The Seasteading Institute, San Francisco, is leading a separate effort to develop floating communities. The institute's aim is to seek political independence or autonomy by locating the project off a host nation's shoreline. "I'm cautiously optimistic about reaching an agreement with a host nation," says Randolph Hencken, the institute's executive director, but he would not identify which nation.

Seasteading hired Dutch marine engineering firm Delta Sync "to do our first project implementation plan," says Hencken. The floating structures will rest on clusters of linked square or hexagonal concrete modular platforms, measuring 50 ft along each side. Hencken says that, this month, he's testing a scale model of the square platform for wave conditions in a towing tank at the School of Naval Architecture and Marine Engineering at the University of New Orleans. Seasteading's initial structures will be designed for groups of about 300 people.

Asteroid Mining

Planetary Resources Inc. announced that Bechtel joined its group of investors in April 2013 and is a collaborative partner in a long-term mission to mine near-Earth asteroids for valuable raw materials. Founded in 2009, the group is developing low-cost, robotic exploration technologies.

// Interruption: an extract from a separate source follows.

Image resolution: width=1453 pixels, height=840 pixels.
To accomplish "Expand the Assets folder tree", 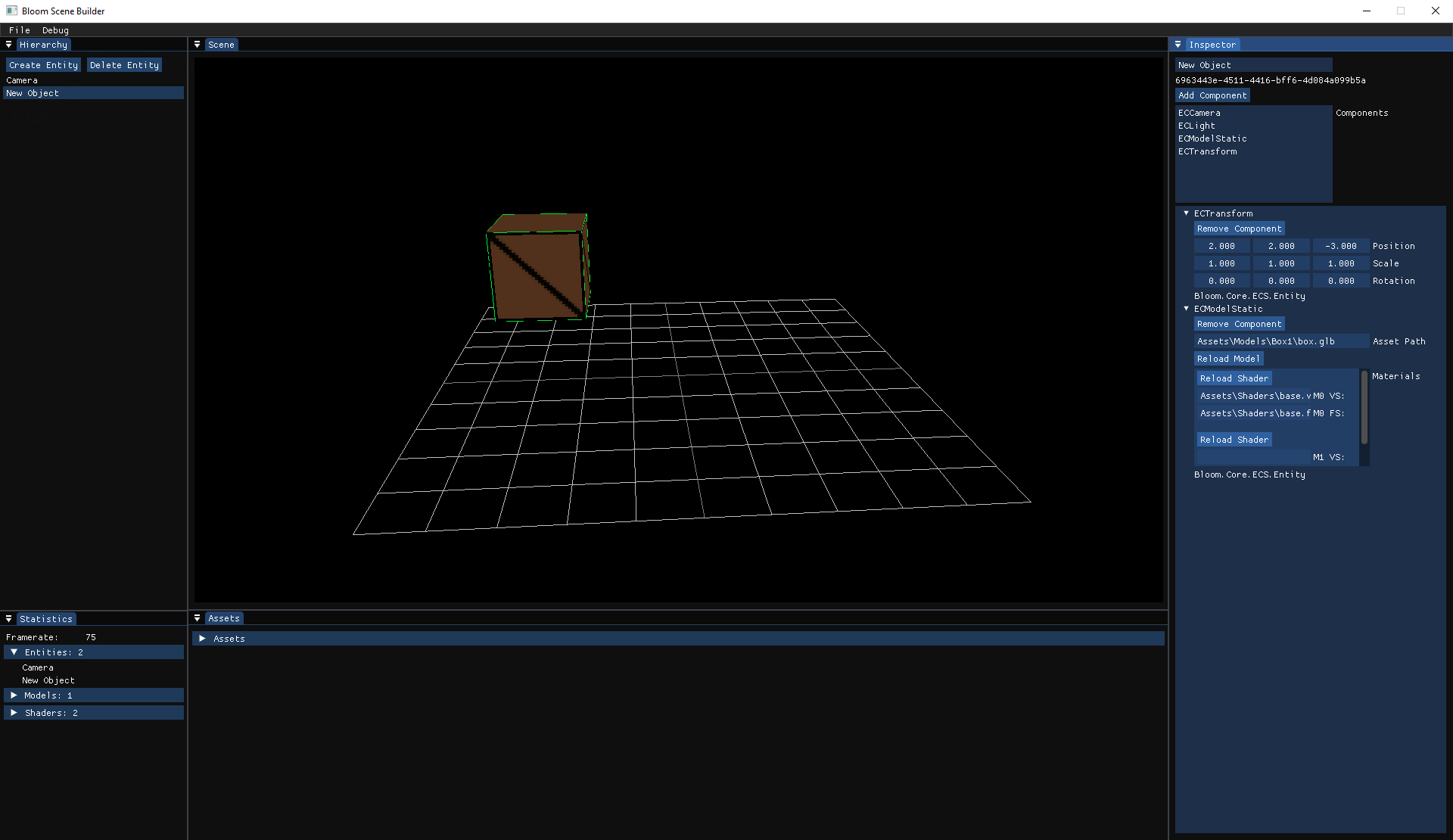I will coord(202,639).
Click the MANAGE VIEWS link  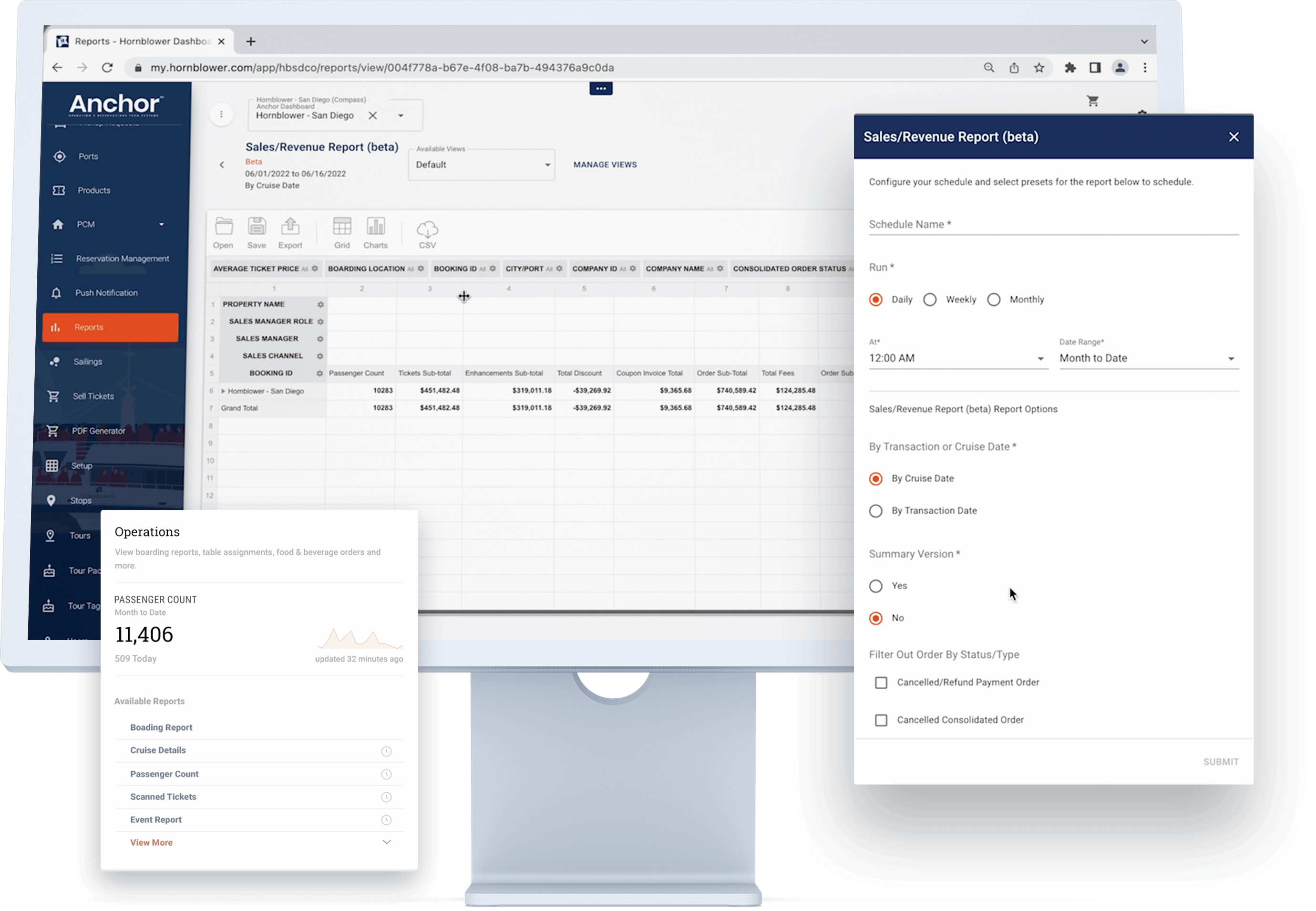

Scientists discover asteroids at a rate of about 1,000 a year, including many whose orbits bring them near the Earth. The objects are classified into three types: S-type, a mix of rock and minerals; C-type, thought to be rich in water and which can be broken down to make rocket fuel; and X-type, thought to be nearly pure metal, including precious metals, such as platinum. Planetary Resources is evaluating candidates of the second and third type.

The enterprise's robotic space-exploration program is to begin with a series of space-telescope missions to identify the most commercially viable, near-Earth asteroids. The company says its financial backers include Google CEO Larry Page and Executive Chairman Eric Schmidt as well as Ross Perot Jr., chairman of Hillwood and The Perot Group. Four companies are studying asteroid-capture systems, including Jacobs Engineering, Houston, and Altius Space Machines, Louisville, Colo.

‘SkyCycle’ network

With bicycle use in London increasing by 70% in a decade, there is pressure to create safe routes. While Mayor Boris Johnson promotes dedicated lanes in existing roads, more adventurous schemes have emerged.

One scheme, promoted by London-based Exterior Architecture Ltd. and backed by architect Sir Norman Foster, calls for 20-meter-wide cycle decks running above 220 kilometers of the city's railroads. Numerous routes, each with a 12,000-cyclists-per-hour capacity, would form the estimated $14-billion SkyCycle network.

Officials have been cool on the idea, says Sam Martin, managing director for Exterior. They see the scheme as merely a cycling amenity; however, its true value would be in increasing total transportation capacity, obviating the need for investment elsewhere, he says. Martin continues to push the scheme in London and is encouraged by interest from Chicago, Singapore and elsewhere, he says.